[BRANO CITATO]:
▬▬▬
Guerra in Ucraina e penuria di grano, milioni di persone rischiano la fame

Gli effetti della guerra europea sulla disponibilità di grano e altri prodotti agricoli sta colpendo duramente molti Paesi africani, mediorientali e asiatici. La crisi alimentare è già iniziata. C’è bisogno di guardare oltre le “cronache” militari della guerra in Ucraina, e prendere coscienza di quale dramma il conflitto stia provocando nel mondo.
Produzione di pane in Libano, foto Ap.

In Tunisia è sempre più difficile trovare del tabouna, il pane tradizionale cotto sulle pareti dei tipici forni di terracotta. Anche nei panifici egiziani, il khubz (pane), non solo quello molto apprezzato chiamato pane farasheeh, è spesso esaurito fin dal mattino.

In Nordafrica, il grano, ma anche la semola, il mais, l’olio di girasole e lo zucchero iniziano a scarseggiare. E in questi Paesi, più che in altri, sono prodotti alla base dell’alimentazione degli abitanti. Non è lontano il ricordo delle “rivolte del pane” che hanno scatenato proteste popolari in Tunisia ed in Egitto, per esempio, aprendo la strada alle cosiddette “primavere arabe”. Tanto che il grano nel mondo arabo è molto spesso (quasi sempre) sovvenzionato e venduto a prezzo calmierato (e c’è naturalmente chi se lo compra per esportarlo di contrabbando ad un prezzo maggiore). Non c’è solo meno disponibilità, ma anche meno possibilità di pagamento (al mercato nero il grano importato va sempre pagato cash prima dello sbarco e in valuta pregiata).

Non c’è una sola causa che provoca carenza e costi elevati, ma ce n’è una di gran lunga principale da quasi due mesi: la guerra in Ucraina.

Non è un fatto sconosciuto che le esportazioni di grano nel mondo provenissero per un terzo Ucraina e Russia. Ma c’è un altro importante primato che sta venendo meno per le sanzioni: quello dei fertilizzanti a base di azoto e potassio. Anche in questo caso si trattava di un terzo delle esportazioni mondiali, provenienti da Russia e Bielorussia.
▬▬▬
[DATI DI ORIGINE]:

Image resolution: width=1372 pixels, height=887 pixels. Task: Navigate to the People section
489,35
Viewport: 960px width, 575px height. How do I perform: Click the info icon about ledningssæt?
▬▬▬
[OBIETTIVO A]:
Secondo il brano sulla penuria di grano, quale quota delle esportazioni mondiali di grano proveniva da Ucraina e Russia?
[OBIETTIVO B]:
Riprendi il brano sulla penuria di grano e la guerra in Ucraina, proseguendo dopo la sua ultima frase.
Questi dati sono presi da un'altra fonte.

[RISPOSTA ATTESA A]:
Un terzo.

[RISPOSTA ATTESA B]:
Questo lascia intuire che se l’Europa è preoccupata per il gas russo (che comunque continua a fluire), per altri Paesi il problema è la drastica riduzione delle forniture di grano e di altri prodotti agricoli. E la riduzione è solo all’inizio, perchè se gli ucraini quest’anno non potranno seminare, se i russi non potranno esportare i loro fertilizzanti (che non sono prodotti alimentari, esclusi dalle sanzioni, ma che ovviamente condizionano molto le produzioni agricole), e se le navi non potranno partire del Mar Nero, sarà la fame per molti Paesi. Stiamo parlando, per quanto riguarda il grano ucraino e russo, di esportazioni dirette soprattutto in Africa, Asia e Medio Oriente e in grado di sfamare fra 600 e 800 milioni di persone.

Umberto Dacrema, analista economico del Programma alimentare mondiale (Wfp), in una recente intervista ad Agenzia Nova (agenzianova.com del 13 aprile 2022), ha rilevato che la crisi del grano riguarda fin d’ora “i Paesi nordafricani come Egitto, Tunisia, Libia e Marocco. Tali Paesi stanno vedendo già i prezzi salire notevolmente sia per le difficoltà a garantire le importazioni di prodotti alimentari sia per la congiuntura con il mese di Ramadan, che di solito corrisponde a un picco per la domanda di tali prodotti”. L’Egitto (oltre 100 milioni di abitanti), che è la seconda economia africana, negli anni scorsi ha importato da Russia e Ucraina circa l’80% del suo fabbisogno di grano (e il 73% di quello dell’olio di girasole), la Tunisia oltre il 50%, sempre per restare nell’ambito degli esempi citati all’inizio.

Ma il Comitato internazionale della Croce Rossa (Cicr), ha denunciato all’inizio di aprile che “l’aumento dei prezzi di cibo e carburante dovuto al conflitto in Ucraina – unito ai numerosi conflitti già esistenti nel continente, alla siccità e ai cambiamenti climatici – stanno spingendo 346 milioni di persone in Africa (circa un quarto degli abitanti del continente) verso la fame”.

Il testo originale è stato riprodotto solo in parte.